I will present my master thesis “Metagenomic Analysis of Marine Periphyton Communities”, on Tuesday the 22nd of March, at 13.00. The presentation will take place in the room Folke Andreasson at Medicinaregatan 11 in Gothenburg. The presentation is open for everyone, but the number of seats are limited.

Perhaps because of my roots in systems biology (or the cause of going there in the first place), I have always had an interest in creating visually appealing images of data, many times in the form of networks. I find that often in bioinformatics, one of the hardest problems is to make information understandable. For example, a BLAST output might say very little about how the genes or proteins are connected to each other, at least to the untrained eye.

Therefore, during the last weeks I have fiddled around with various ways of viewing interesting portions of BLAST reports. By making all-against-all BLAST searches, and outputting the data in table format (blastall option -m 8), I have been able to extract the hits I am interested in and export them into a Cytoscape compatible format, with some accompanying metadata (scores, e-values, alignment length, etc.). The results are many times pretty unparsable by the eye, rendering them a bit meaningless, but have been more and more interesting as I have put more effort into the extraction script. Just as an example, I here provide a simple map of the best all-against-all matches in the Saccharomyces cerevisiae genome, as a Cytoscape network (click for full size):

The largest circle consists of transposable elements (jumping DNA which inserts itself at multiple locations in the genome, no surprise there is a lot of them, and that these are pretty conserved). The circle to the left of the transposon circle consists of genes located inside the telomeric regions. Why they show such high similarity I do not know, but it seems plausible that the telomere thing could play a role here. The third circle contain mostly members of the seripauperin multigene family, which is also located close to the telomeres. At the bottom you found the gene pairs, that match to each other. You could go on with all the smaller structures as well, but I am no yeast expert, so I will stop here, letting this serve as an example of what a BLAST report really look like.

For this image, I have used a blastn report of all yeast ORFs (taken from yeastgenome.org) as input to my extraction tool, selected Cytoscape compatible output, and used a maximal e-value of 0.00001 and an alignment length of at least 50 nts as criteria to be extracted. I have also pooled the sequences according to chromosome number. The pooling was used to color code the nodes in Cytoscape. The edge width is connected to alignment score, a high score renders a thick line, and a low score causes the line to be thin.

I am still working on the extraction tool and will not provide any code yet. Input would, however, be appreciated. My personal opinion is that in the near future, the overload of newly produced DNA and protein sequences will choke us if do not come up with more intuitive ways of displaying data. I don’t think that the network above is there yet. Still, it conveys information I would not have been able to understand from just looking at the BLAST output. The first attempts to come around the sequence overload problem won’t be the best ones. But we got to start working on visualization methods today, so that we do not end up with sequences over our shoulders in just a few years. Besides, a network image seems much more impressive than a number of lines of text…

The time is running out if you want to attend to the workshop session on mapping signal transduction, hosted by Stefan Hohmann and Marcus Krantz, which I will take part in. Deadline is on the 15 of May, so register soon if you have not already done. You can find all important info here.

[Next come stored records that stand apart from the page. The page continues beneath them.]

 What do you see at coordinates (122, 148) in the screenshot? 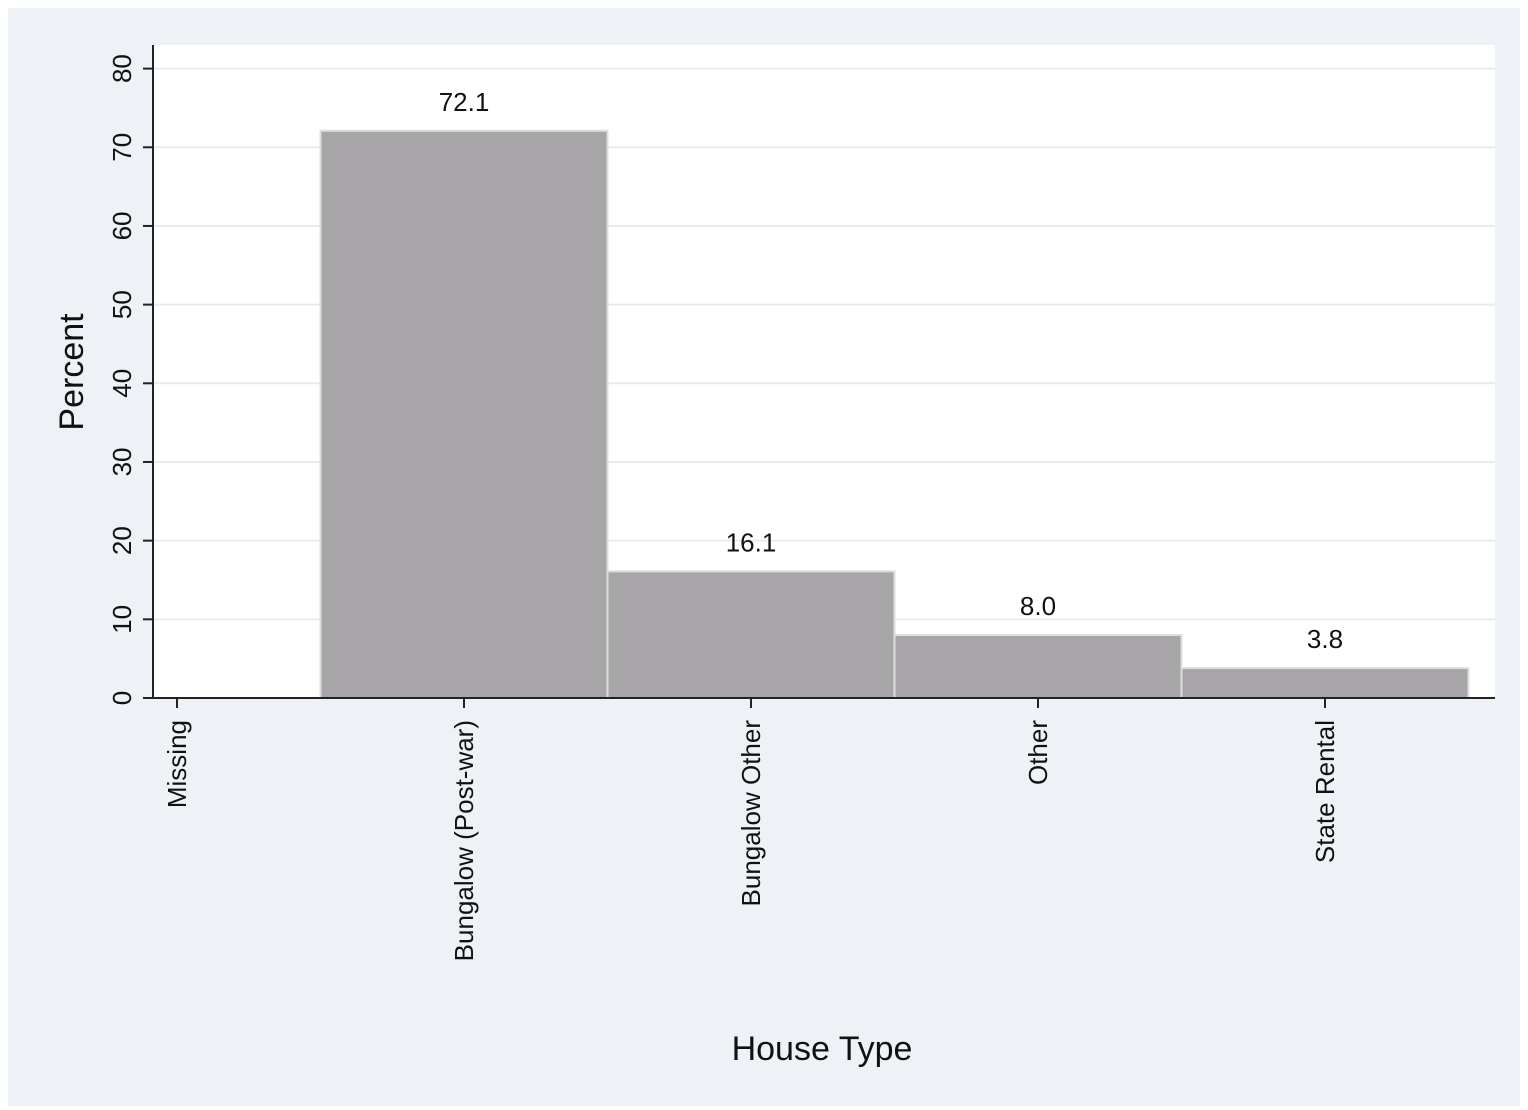
I see `y-tick-label: 70` at bounding box center [122, 148].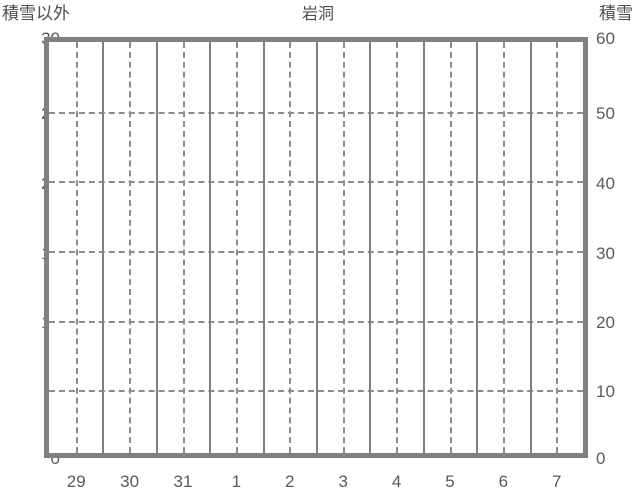 The image size is (636, 501). Describe the element at coordinates (557, 482) in the screenshot. I see `x-axis-tick-10: 7` at that location.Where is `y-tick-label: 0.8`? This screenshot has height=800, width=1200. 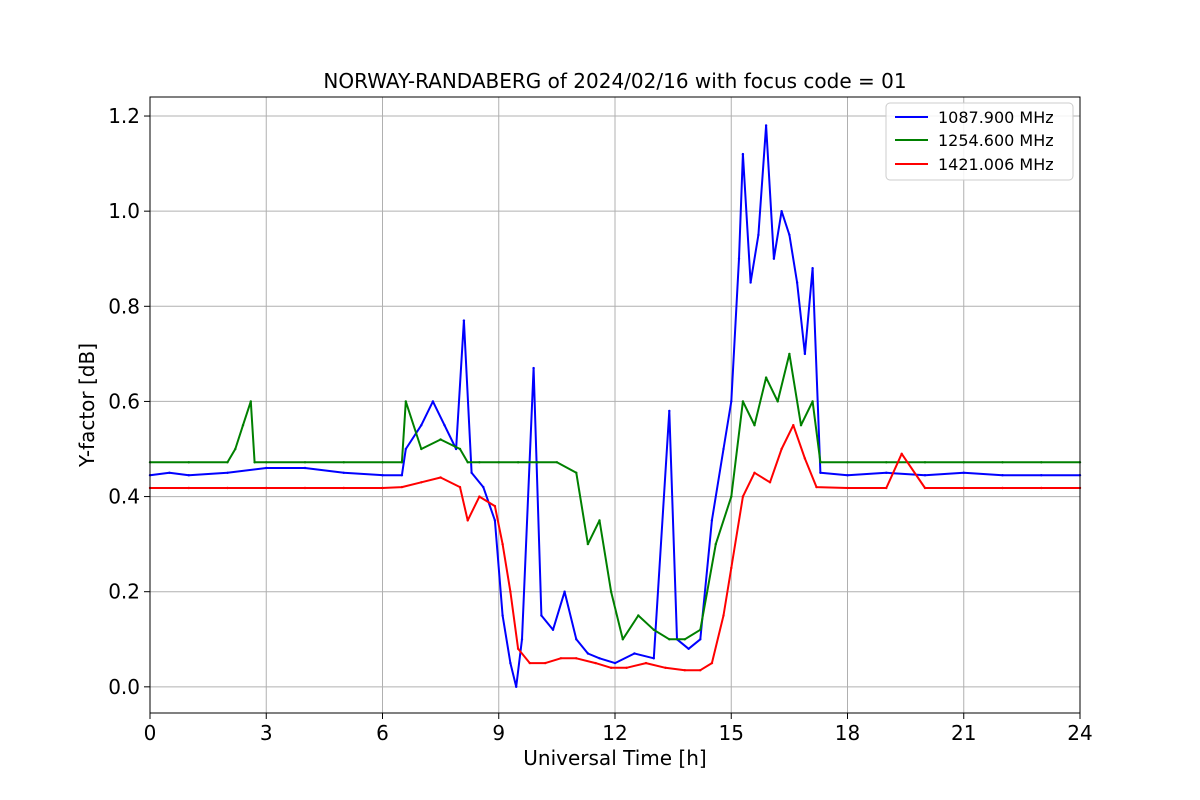 y-tick-label: 0.8 is located at coordinates (124, 306).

The workshop will take place on June 29:th, between 13.00 and 15.30. The goal is to show some visualisation strategies for signal transduction pathways, and how to use pathway maps as a base to create mathematical models. There will be a brief introduction to mapping and modelling and to the software used (Cytoscape, CellDesigner). This will be followed by independent work with a set of small case studies that demonstrates the basic methodology. I will take part in answering questions and assisting during the case study part.